Born in Boston, John Hubbard Rich began his career as a commercial artist in Minneapolis and took art classes in the evening. In 1898, he attended the Art Students League in New York and then enrolled at the School of the Museum of Fine Arts, Boston, under Edmund Tarbell, whose paintings of society women in elegant interiors influenced him.

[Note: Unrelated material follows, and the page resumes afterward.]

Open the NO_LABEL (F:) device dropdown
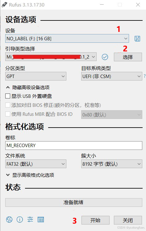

Rich’s 1905 trip to Europe on a scholarship further informed his work and confirmed his penchant for exploring the decorative potential of Impressionism. Upon his return, he taught at the Groton School in Massachusetts. He moved to Los Angeles with fellow artist William Cahill in 1914, and the pair established the Los Angeles School for Illustration and Painting, where they taught for three years. He exhibited at the Panama-Pacific International Exposition in San Francisco in 1915 and held the first of several shows at the Los Angeles Museum of History, Science, and Art. He later married the museum’s curator, Helen Wood, in 1920. An active contributor to the Los Angeles art scene, Rich was a member of the California Art Club and Laguna Beach Art Association. He also taught at the University of Southern California and at the Otis Art Institute for twenty-eight years.
When Rich painted this work in 1918, Impressionism was the dominant artistic style in California. While Impressionist influence is clearly evident in color, the subject of a beautifully dressed sitter in a light-filled room also attests to Tarbell's influence. It was likely this painting that a journalist described in 1918 as an “interior by J. H. Rich in which the inside and outside lighting contrasts are handled with Tarbell ease.”(1)
(1) Los Angeles Herald, 8 December 1918. Patricia Trenton, Ph.D., generously shared her research about this painting.